17 February 2015

A Real Fake: Cartoons (Manga)

noun  cartoon  \kärˈto͞on\
1. A two-dimensional non-realistic or semi-realistic drawing or painting intended for satire, caricature, or humor.
2. The artistic style of such works.

Fourth pass: a gold color

As I mentioned in an earlier post, this "real fake" will be fake because it's a Japanese style woodblock reproduction of a work I found online that was originally a painting. It is not a cartoon. Cartoon images of Muhammed have caused much uproar in recent years among Muslims, but this is not a cartoon.

Fifth pass: magenta floor and half-wall

Or is it? I plan to give this image the full ukiyo-e treatment: the figure will be defined by thin lines with areas of color underneath and shiny gold mica powder in his halo. Interestingly, ukiyo-e prints are historically connected to cartoons, called manga, in Japan.

Here's a comparison of manga and ukiyo-e from the Lavenberg Collection web site:
Like manga, ukiyo-e were affordable and made for a mass audience… In content, both manga and ukiyo-e employ themes of sex, violence, tales of the rich and famous, the supernatural, and heroes and villains, to feed popular tastes.  In form, the simplicity of the use of line and the convention of flat space is favored.  Both rely on picture more than text to tell the story and use “a variety of pictorial conventions that are mutually, wordlessly, understood by the artist and reader.”
Sixth pass: Darker magenta on back wall and stripes on scarf.

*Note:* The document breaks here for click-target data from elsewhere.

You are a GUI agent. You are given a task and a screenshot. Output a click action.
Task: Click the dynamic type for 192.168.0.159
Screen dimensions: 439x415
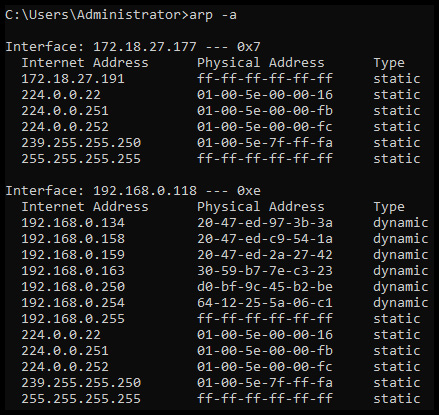tap(401, 255)
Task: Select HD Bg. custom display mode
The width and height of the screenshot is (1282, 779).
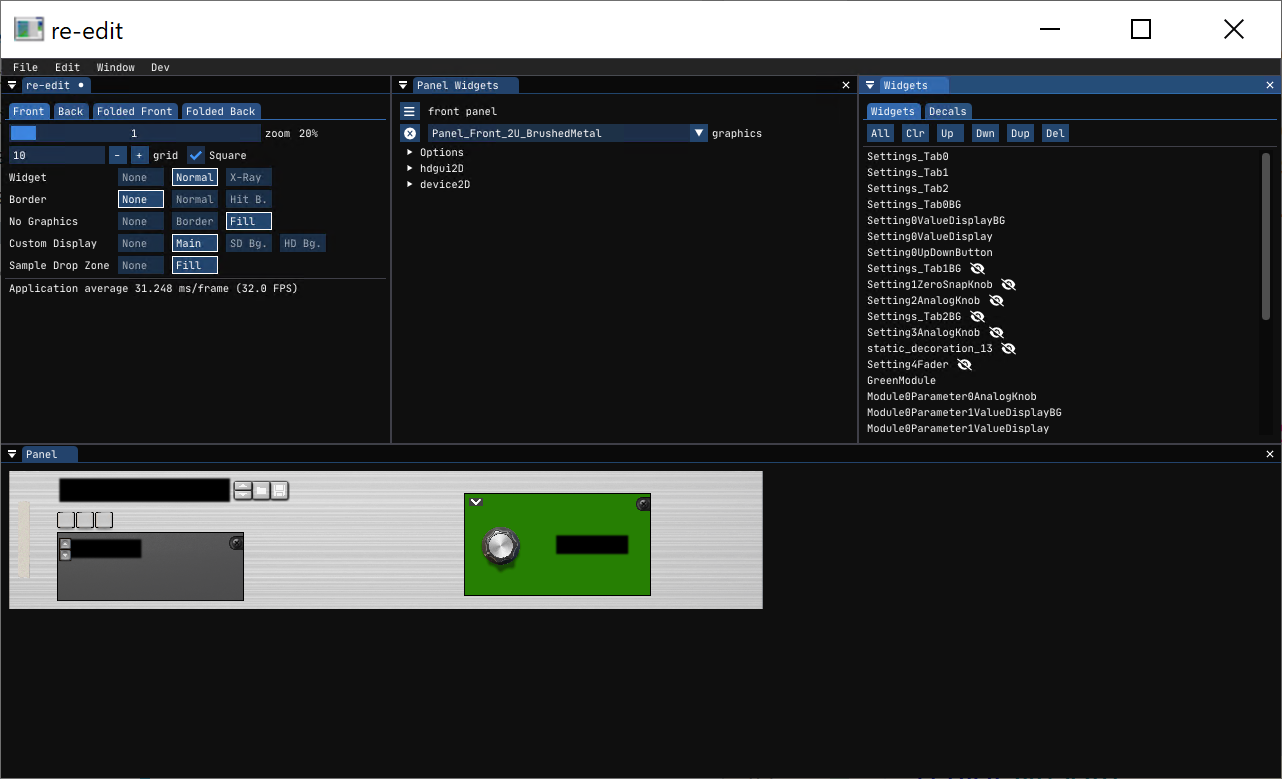Action: pos(302,243)
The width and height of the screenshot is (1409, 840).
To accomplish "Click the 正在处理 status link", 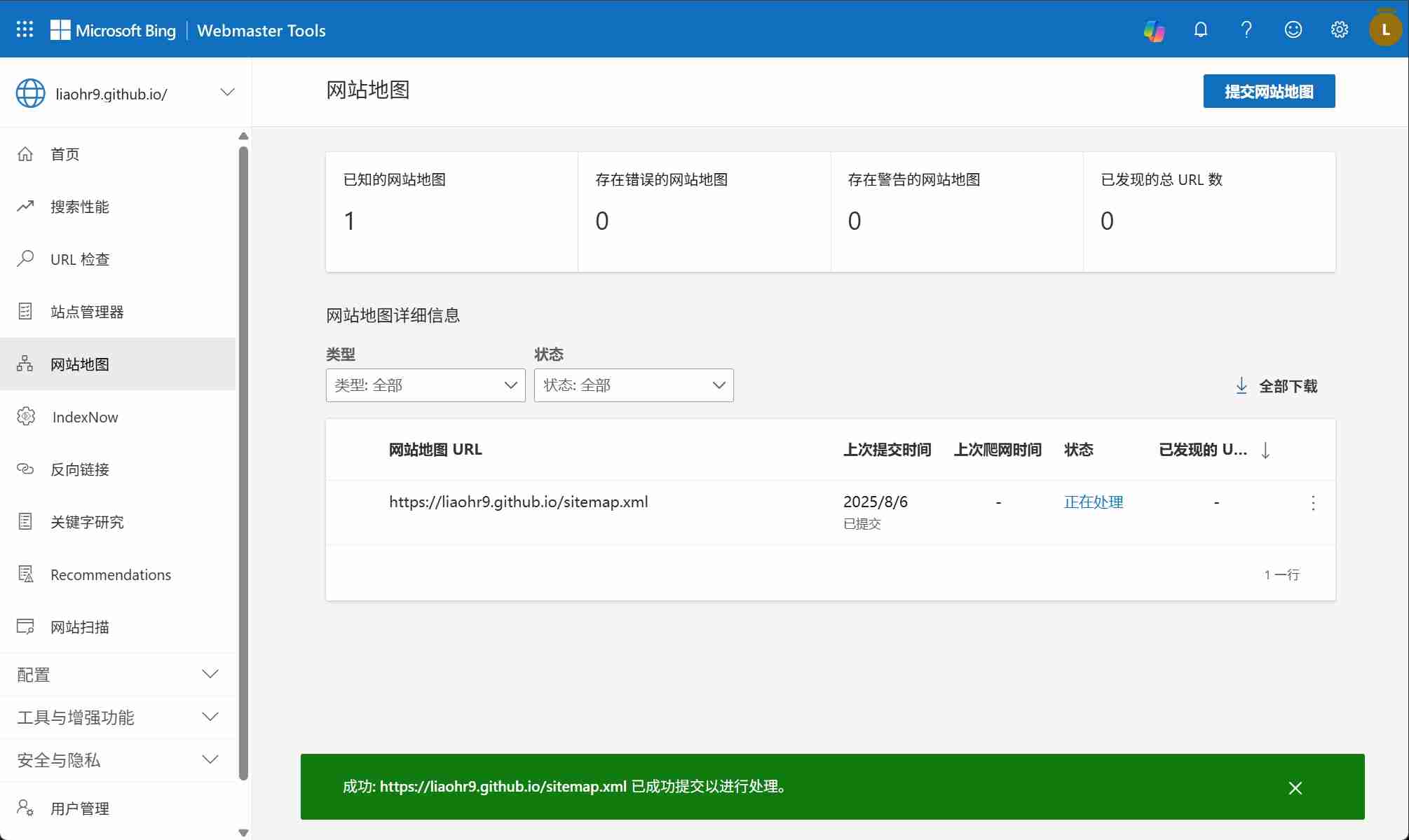I will tap(1094, 502).
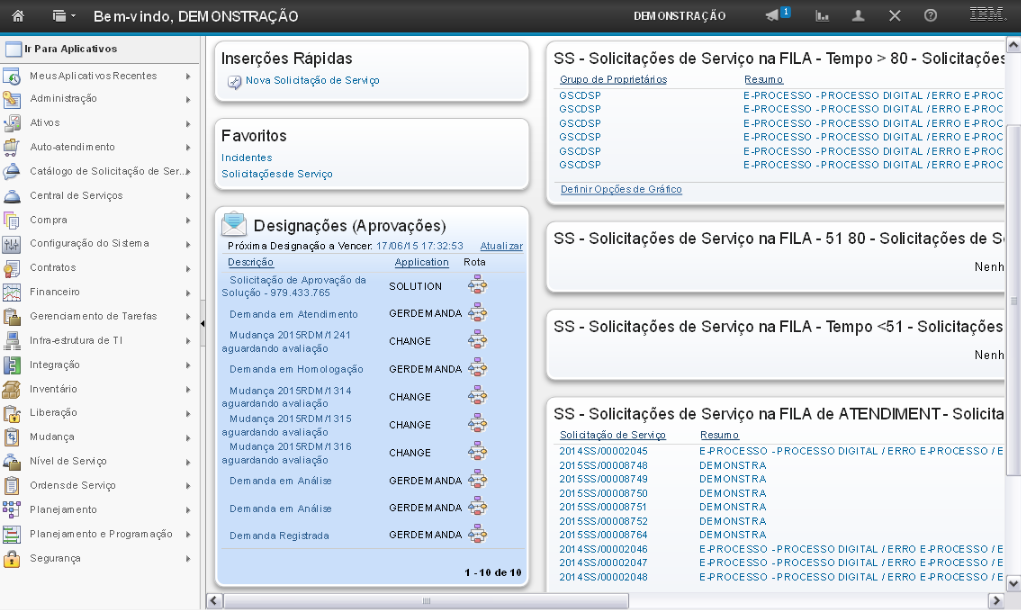Click the route icon for Demanda Registrada
This screenshot has height=610, width=1021.
click(478, 535)
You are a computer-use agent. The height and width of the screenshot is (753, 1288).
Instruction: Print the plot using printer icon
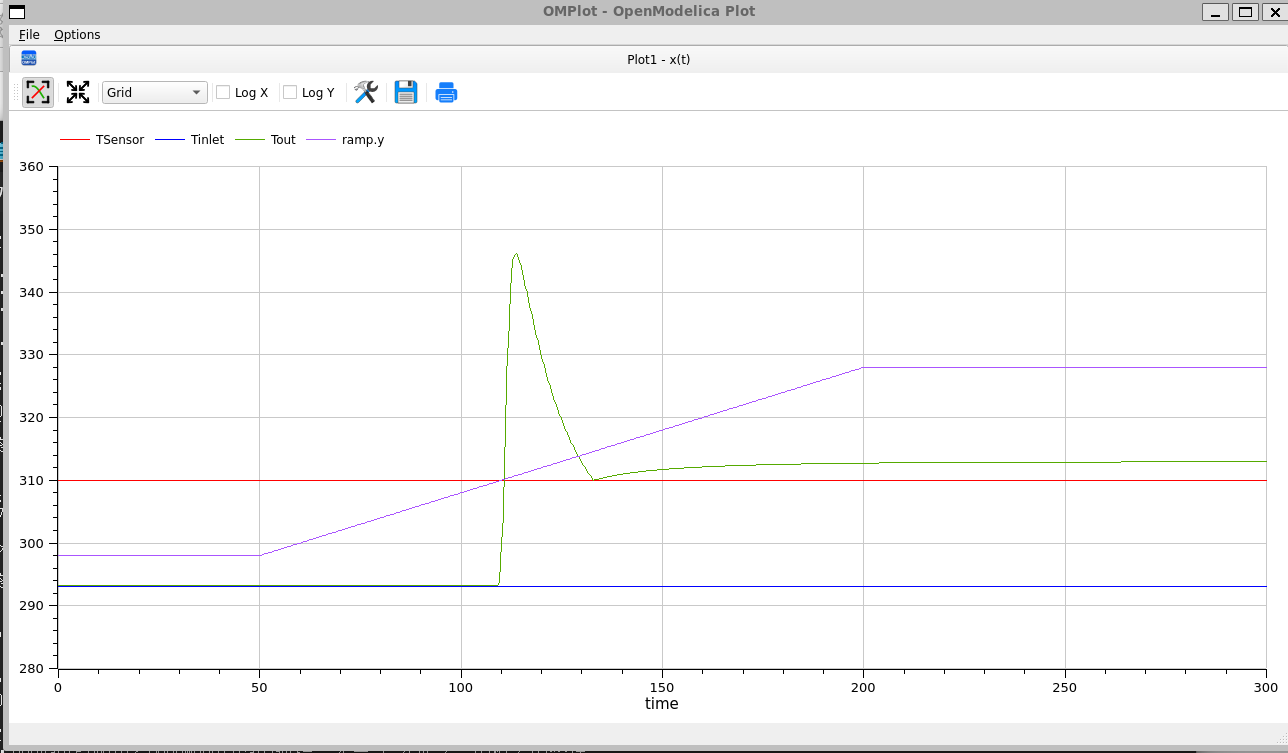446,93
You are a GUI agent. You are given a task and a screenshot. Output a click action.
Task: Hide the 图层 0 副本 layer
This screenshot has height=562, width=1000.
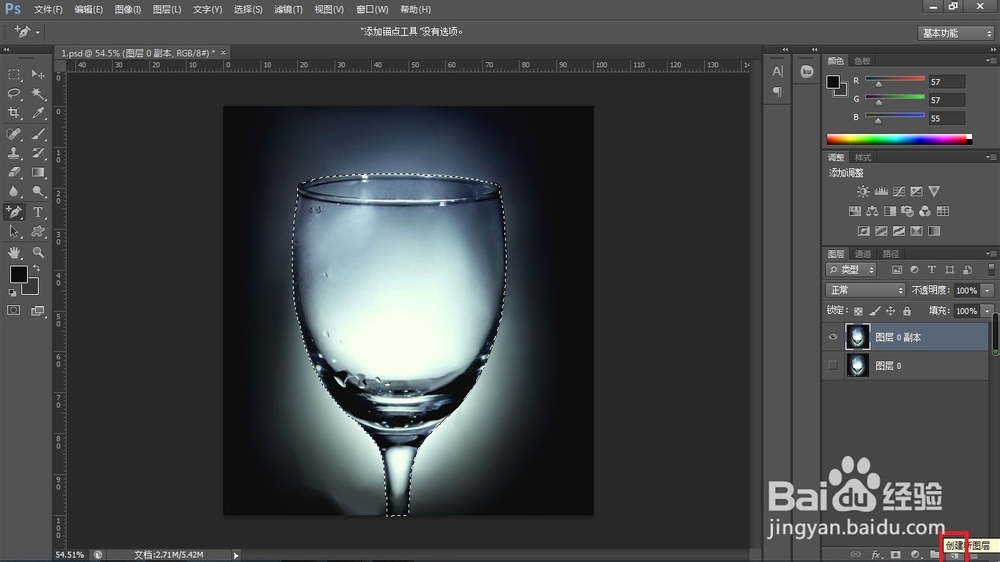pos(833,338)
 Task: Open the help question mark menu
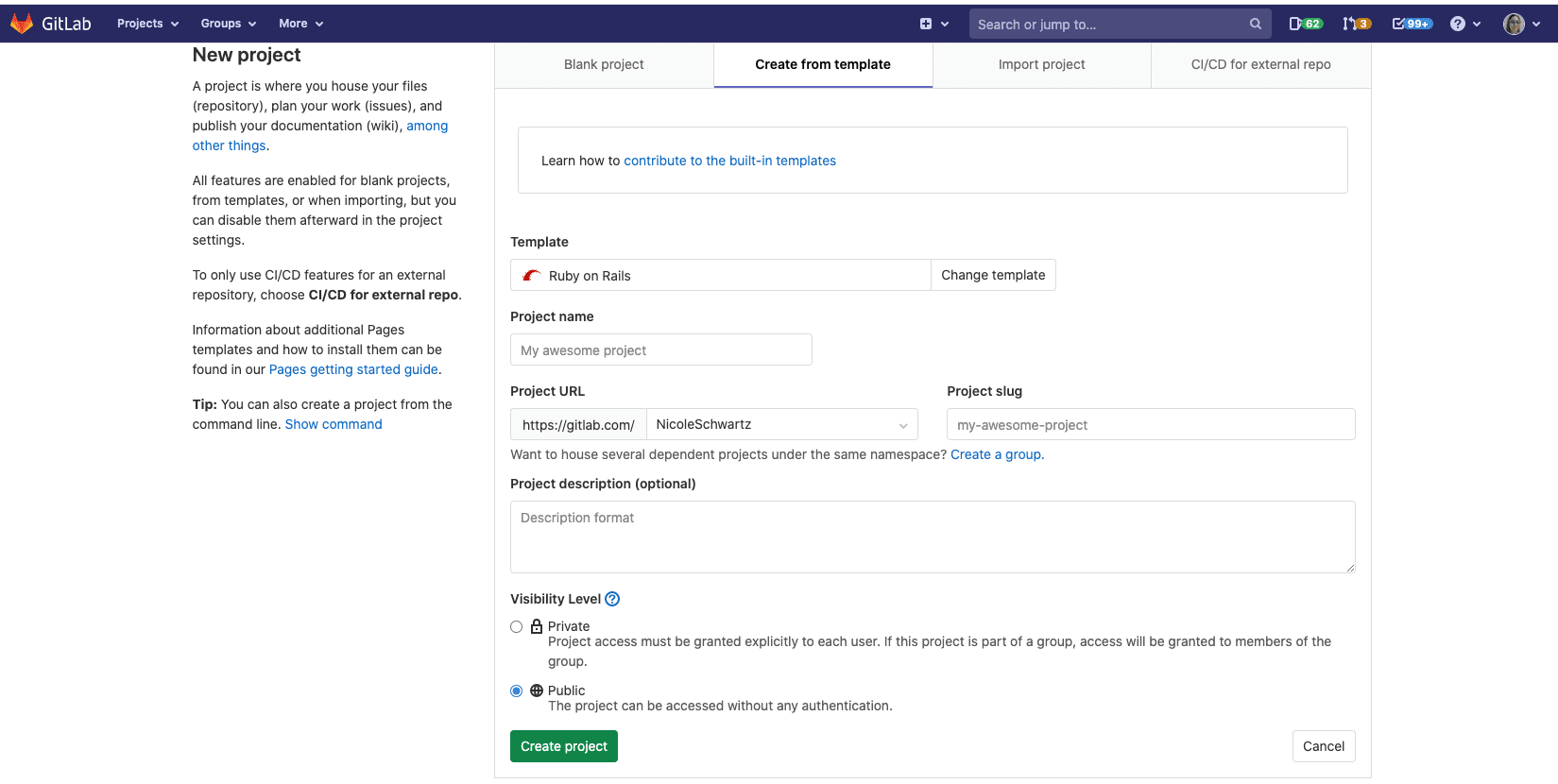coord(1458,24)
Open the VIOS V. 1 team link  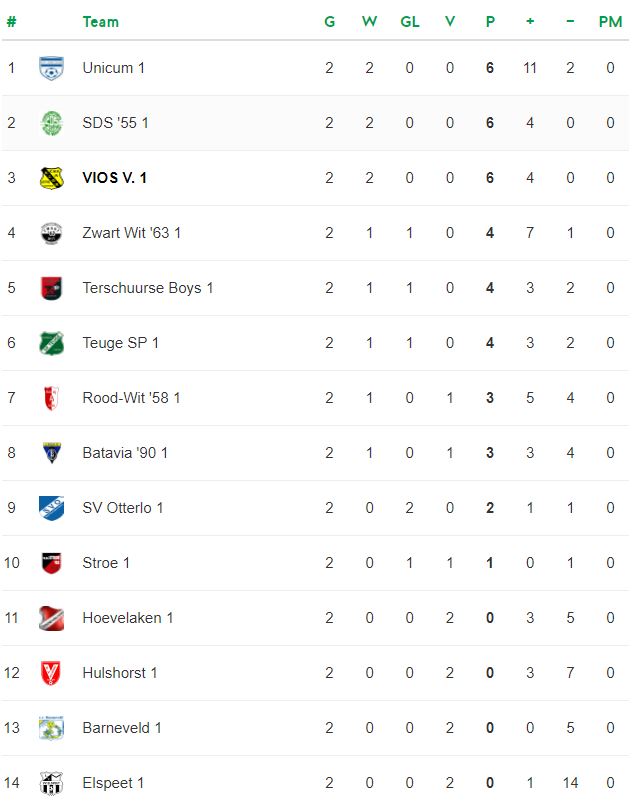(x=114, y=178)
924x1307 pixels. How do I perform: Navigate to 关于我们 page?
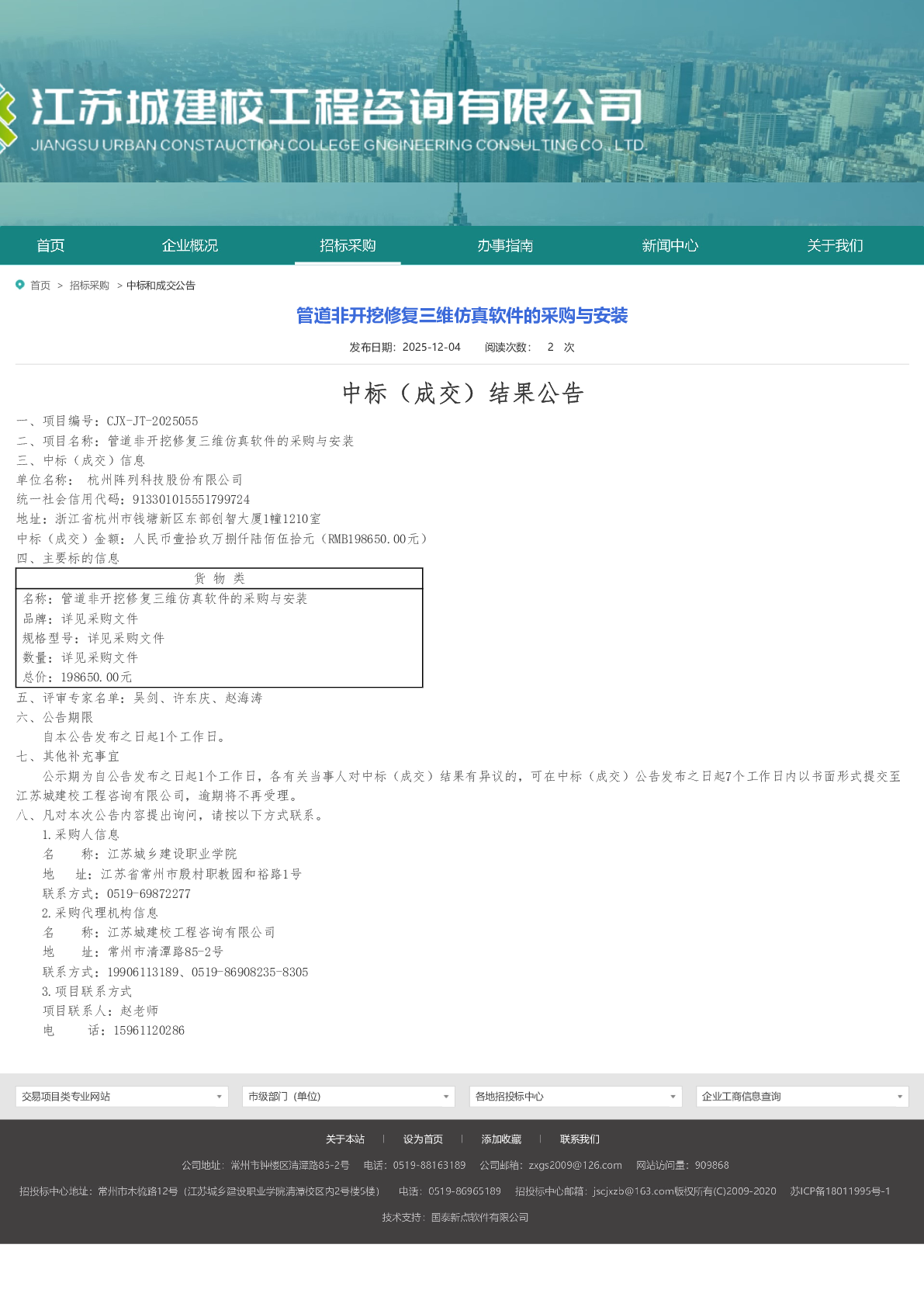coord(835,246)
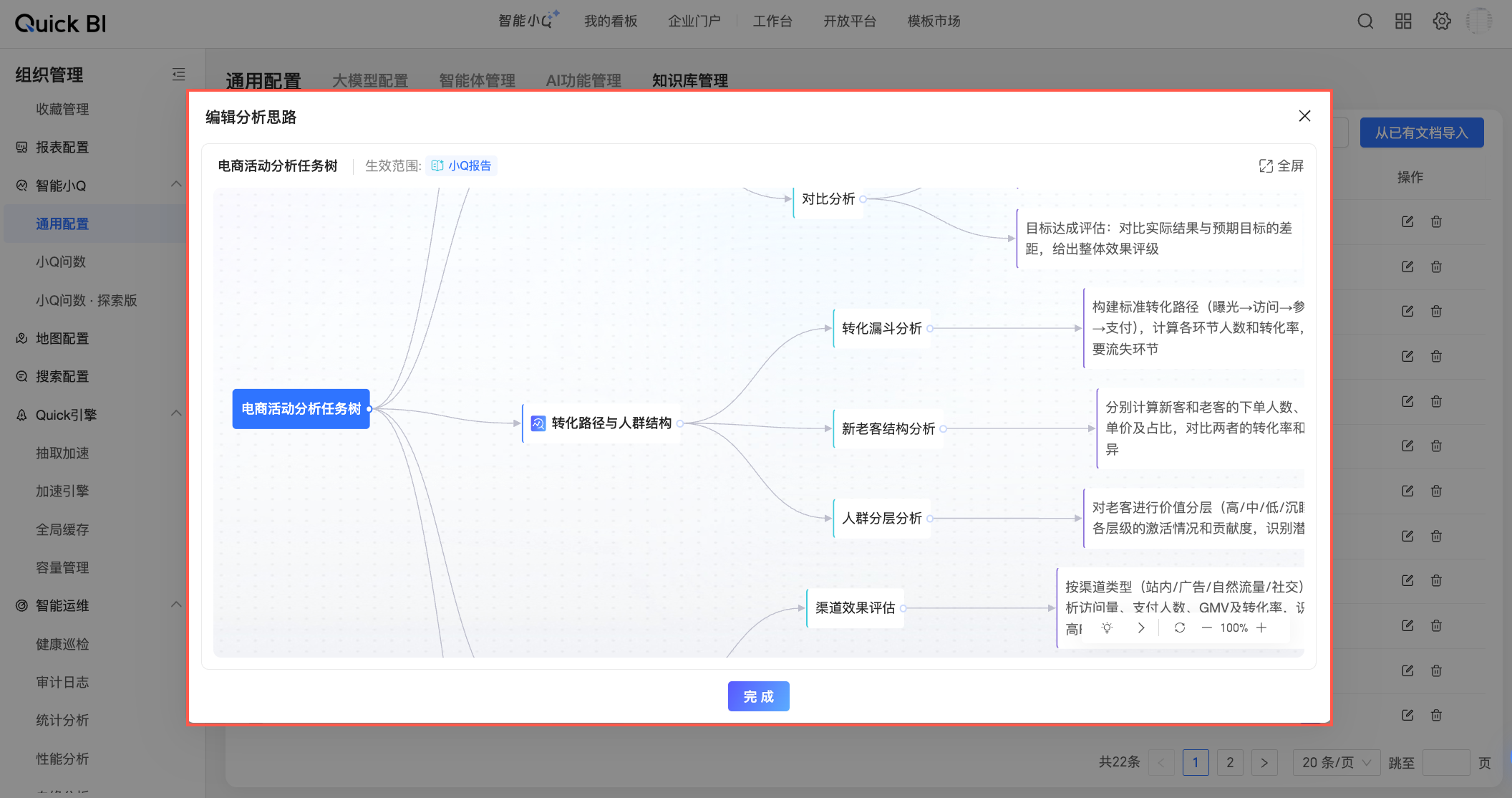Collapse the 转化漏斗分析 node via its circle
1512x798 pixels.
[x=930, y=329]
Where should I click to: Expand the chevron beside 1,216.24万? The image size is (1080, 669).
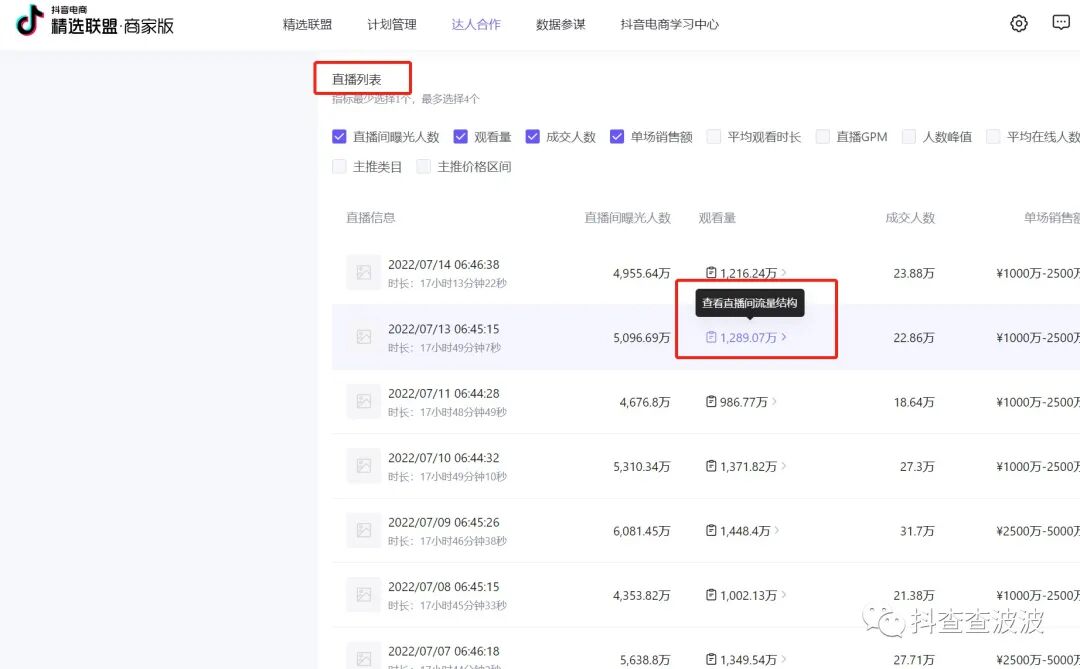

So am I inadvertently making this 16th century painted image into a cartoon by using ukiyo-e techniques to render it? Even if it ends up looking just like the painting? This project raises more questions than it answers.

On another note, I'm at a point in the printing process where I really like the image just as it is and I'm tempted to just stop here. This often happens. I think that the project needs me to keep going, though.